SUPPLIED DATA START

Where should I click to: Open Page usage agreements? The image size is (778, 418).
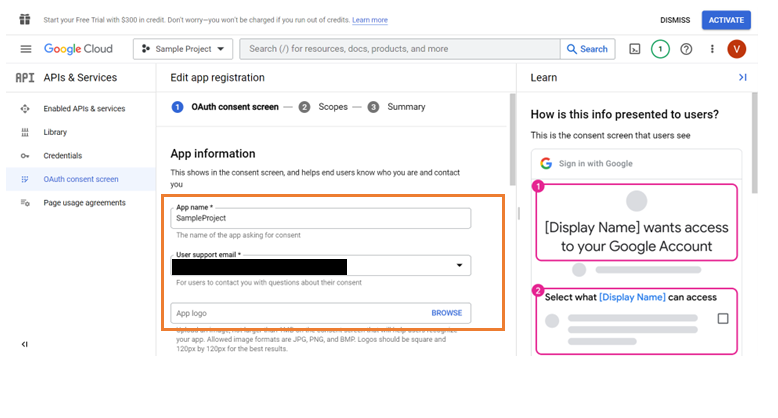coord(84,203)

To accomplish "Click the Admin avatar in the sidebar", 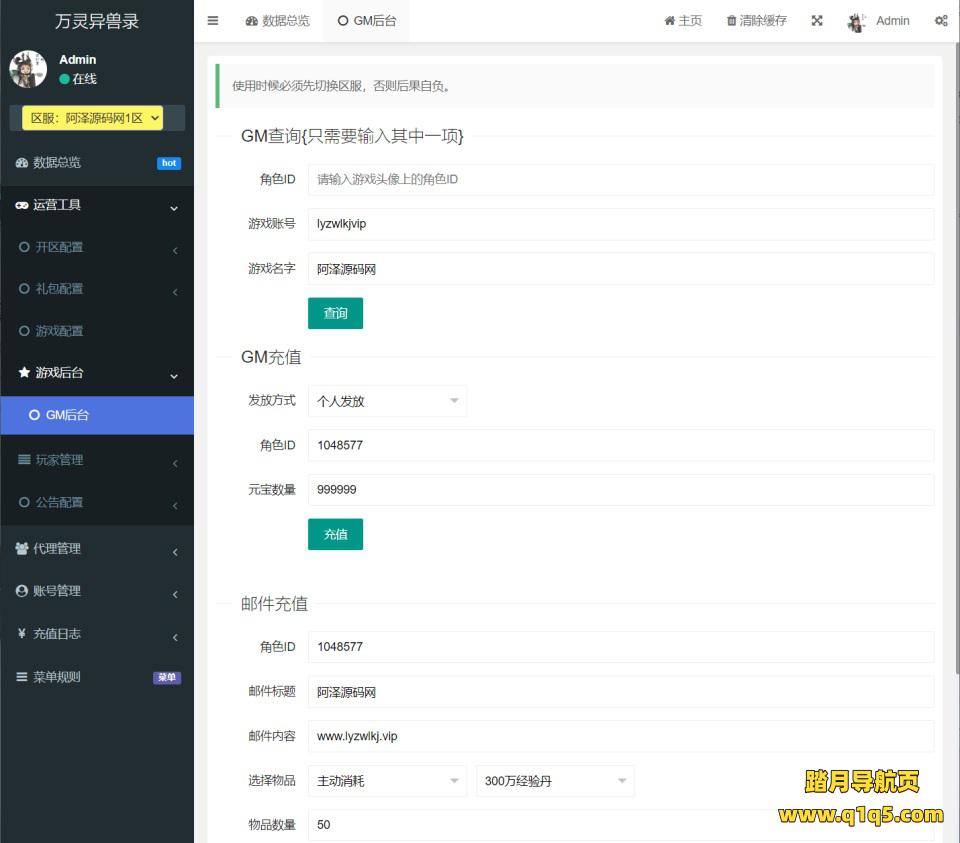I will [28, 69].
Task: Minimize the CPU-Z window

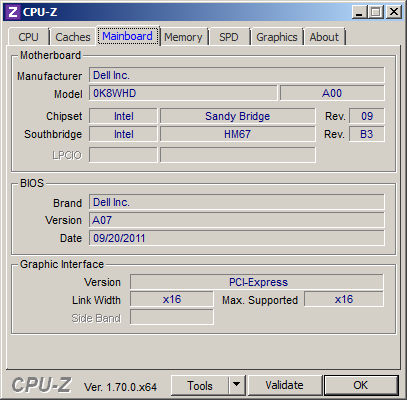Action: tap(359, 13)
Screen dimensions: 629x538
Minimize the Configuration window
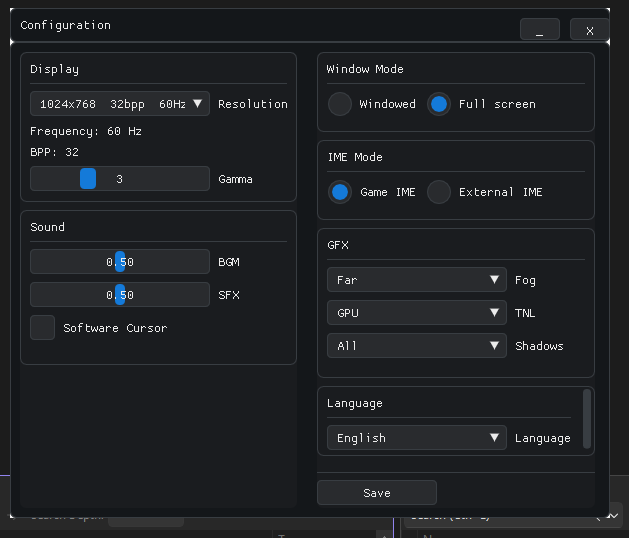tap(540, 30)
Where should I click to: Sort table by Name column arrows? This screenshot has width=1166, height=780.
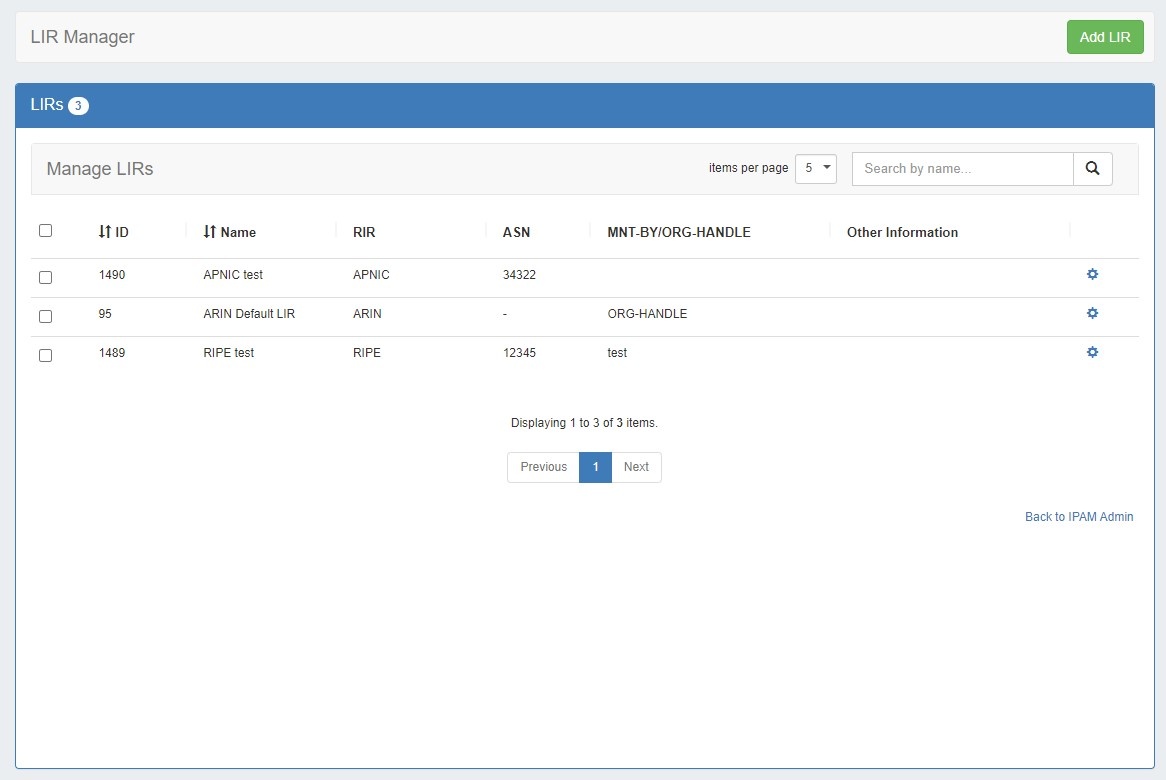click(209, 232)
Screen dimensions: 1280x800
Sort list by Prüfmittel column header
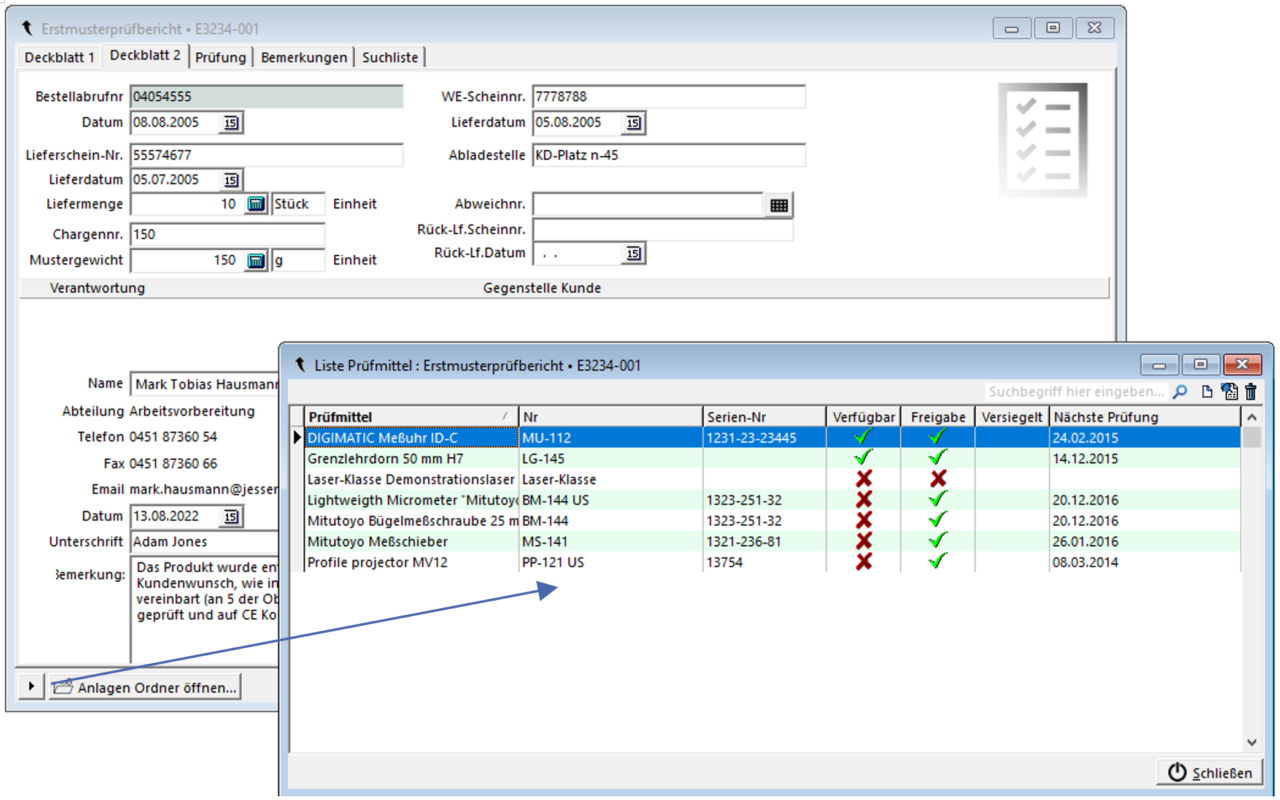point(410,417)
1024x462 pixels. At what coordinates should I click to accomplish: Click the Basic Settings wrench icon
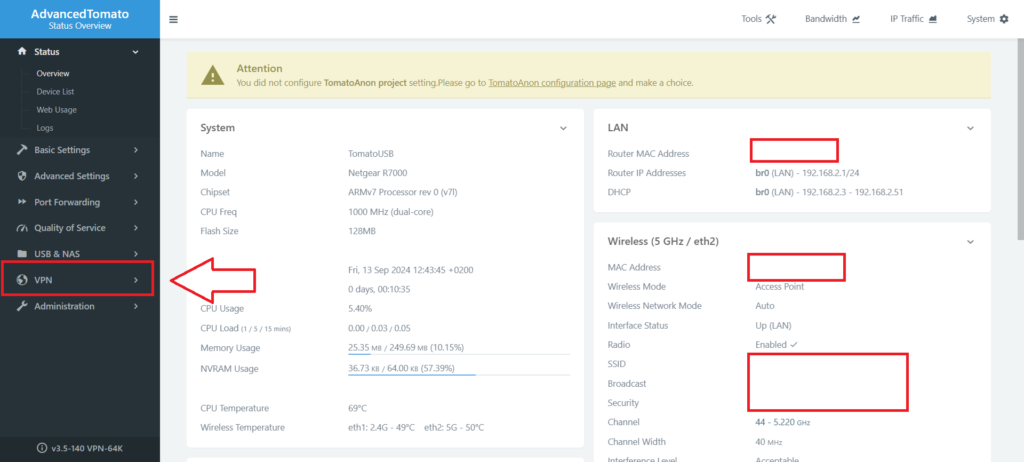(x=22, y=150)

SUPPLIED DATA END

● **EXERCISE**: State the number of lines in the data that contain the word "dimensions", offering no other text.

● **ANSWER FOR THIS EXERCISE**: 2